- [Given passage]
--- --- ---
Each one of us needs to be able to envision a world of inclusion. And while changes can develop in individuals’ minds and hearts, they must also become manifest in ACTIONS if social change is to take place.

I want to emphasize the importance of action.  You have heard it said that “knowledge is power.”  I disagree with that. Knowledge is not power, but merely POTENTIAL power. Knowledge becomes powerful when it’s acted upon. You could have all the knowledge in the world, but if you don’t act on it, it is useless. And, we must not let the excuse that we can’t do everything prevent us from the some thing that we can do.

Together, we recognize the truth and remember the past. Together, we transform the trauma and empathize with others. Together, we stand up for each other against all forms of injustice. Together, we have the power to make a difference and to stop and prevent genocide. The journey for humanity continues anew, through our actions for a better future.

And, as anthropologist Margaret Mead reminds us, “Never doubt that a small group of thoughtful, committed individuals can change the world; indeed, it is the only thing that ever has.”

(Dr. Matthew Ari Jendian earned his doctorate from the University of Southern California and is a professor of sociology at California State University, Fresno.  He is also the founding director of the Humanics Program at Fresno State, where he has taught since 1995.)
--- --- ---
- [Data supplied]
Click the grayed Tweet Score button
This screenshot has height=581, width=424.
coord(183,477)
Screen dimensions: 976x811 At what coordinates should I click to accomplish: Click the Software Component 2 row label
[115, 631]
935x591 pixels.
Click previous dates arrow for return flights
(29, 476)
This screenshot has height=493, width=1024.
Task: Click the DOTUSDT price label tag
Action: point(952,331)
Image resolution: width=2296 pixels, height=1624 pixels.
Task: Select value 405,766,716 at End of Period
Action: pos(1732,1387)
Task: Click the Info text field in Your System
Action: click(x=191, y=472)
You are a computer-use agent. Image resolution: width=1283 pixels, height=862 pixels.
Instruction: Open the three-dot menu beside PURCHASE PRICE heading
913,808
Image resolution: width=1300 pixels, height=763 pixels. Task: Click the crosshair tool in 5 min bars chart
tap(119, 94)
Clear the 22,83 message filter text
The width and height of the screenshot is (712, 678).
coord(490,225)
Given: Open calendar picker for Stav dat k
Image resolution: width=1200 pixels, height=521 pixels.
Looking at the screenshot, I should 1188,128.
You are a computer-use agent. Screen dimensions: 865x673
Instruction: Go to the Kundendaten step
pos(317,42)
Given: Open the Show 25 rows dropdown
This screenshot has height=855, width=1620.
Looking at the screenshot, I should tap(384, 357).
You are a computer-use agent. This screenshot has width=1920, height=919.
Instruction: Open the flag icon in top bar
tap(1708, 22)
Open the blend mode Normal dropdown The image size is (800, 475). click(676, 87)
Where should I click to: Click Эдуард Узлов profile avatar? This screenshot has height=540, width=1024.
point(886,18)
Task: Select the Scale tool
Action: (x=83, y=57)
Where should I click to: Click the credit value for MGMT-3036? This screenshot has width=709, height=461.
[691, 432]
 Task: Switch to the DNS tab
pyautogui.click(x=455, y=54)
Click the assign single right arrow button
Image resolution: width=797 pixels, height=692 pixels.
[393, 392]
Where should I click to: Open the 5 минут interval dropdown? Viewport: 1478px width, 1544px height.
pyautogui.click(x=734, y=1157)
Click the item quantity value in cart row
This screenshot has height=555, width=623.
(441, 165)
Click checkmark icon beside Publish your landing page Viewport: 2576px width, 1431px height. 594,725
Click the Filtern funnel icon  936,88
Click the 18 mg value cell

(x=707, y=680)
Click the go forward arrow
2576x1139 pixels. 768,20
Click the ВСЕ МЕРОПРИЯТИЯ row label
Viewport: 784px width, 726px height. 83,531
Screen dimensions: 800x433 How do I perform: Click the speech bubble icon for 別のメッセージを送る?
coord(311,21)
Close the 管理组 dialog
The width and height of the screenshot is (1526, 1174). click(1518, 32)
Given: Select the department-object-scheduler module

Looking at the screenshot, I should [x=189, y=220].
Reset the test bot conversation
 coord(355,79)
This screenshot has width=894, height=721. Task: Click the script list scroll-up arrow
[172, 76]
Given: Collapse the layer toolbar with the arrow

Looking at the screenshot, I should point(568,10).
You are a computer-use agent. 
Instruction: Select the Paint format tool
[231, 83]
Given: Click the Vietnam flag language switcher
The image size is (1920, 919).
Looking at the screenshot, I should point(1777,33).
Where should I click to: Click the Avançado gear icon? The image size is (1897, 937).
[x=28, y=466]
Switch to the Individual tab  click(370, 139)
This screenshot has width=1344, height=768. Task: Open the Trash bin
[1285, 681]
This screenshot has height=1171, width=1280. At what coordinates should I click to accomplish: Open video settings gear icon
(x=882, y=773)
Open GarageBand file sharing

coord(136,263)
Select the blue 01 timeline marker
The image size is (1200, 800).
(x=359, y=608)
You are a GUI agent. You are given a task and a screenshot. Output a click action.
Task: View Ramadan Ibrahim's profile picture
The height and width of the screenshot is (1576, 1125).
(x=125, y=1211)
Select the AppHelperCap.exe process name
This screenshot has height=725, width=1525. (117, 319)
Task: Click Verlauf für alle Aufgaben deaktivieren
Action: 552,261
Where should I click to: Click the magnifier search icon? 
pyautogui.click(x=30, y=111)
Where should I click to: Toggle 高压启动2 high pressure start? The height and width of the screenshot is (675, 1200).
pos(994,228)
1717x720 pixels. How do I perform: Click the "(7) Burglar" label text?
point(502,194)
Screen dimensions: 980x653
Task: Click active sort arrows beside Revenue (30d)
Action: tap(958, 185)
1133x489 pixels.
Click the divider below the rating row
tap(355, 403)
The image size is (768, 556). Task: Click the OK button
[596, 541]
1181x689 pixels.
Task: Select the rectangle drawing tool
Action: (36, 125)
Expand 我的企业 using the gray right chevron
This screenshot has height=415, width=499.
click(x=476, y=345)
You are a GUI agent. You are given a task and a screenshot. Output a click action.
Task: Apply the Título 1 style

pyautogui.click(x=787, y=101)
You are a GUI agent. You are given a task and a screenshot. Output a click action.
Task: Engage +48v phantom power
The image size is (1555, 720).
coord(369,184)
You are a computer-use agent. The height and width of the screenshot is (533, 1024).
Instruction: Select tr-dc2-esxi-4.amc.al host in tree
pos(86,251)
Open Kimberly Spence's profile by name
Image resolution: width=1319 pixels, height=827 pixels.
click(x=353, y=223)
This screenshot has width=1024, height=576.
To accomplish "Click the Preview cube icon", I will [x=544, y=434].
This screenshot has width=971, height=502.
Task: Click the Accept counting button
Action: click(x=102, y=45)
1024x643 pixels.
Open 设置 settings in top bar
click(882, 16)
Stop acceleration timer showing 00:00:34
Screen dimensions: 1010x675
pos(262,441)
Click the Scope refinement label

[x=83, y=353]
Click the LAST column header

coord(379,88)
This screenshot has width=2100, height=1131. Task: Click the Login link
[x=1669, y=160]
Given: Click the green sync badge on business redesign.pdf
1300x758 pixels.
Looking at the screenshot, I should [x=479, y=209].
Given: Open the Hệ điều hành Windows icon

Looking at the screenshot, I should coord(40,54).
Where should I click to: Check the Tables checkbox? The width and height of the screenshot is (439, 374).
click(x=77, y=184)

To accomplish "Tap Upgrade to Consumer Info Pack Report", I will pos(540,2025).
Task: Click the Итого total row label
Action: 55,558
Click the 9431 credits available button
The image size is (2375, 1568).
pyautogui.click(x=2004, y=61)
--- --- ---
- [To be done] In the passage about action and inclusion, what does the speaker say knowledge is instead of power? The records have nothing to do with what comes next.

- [Task solution] Merely potential power.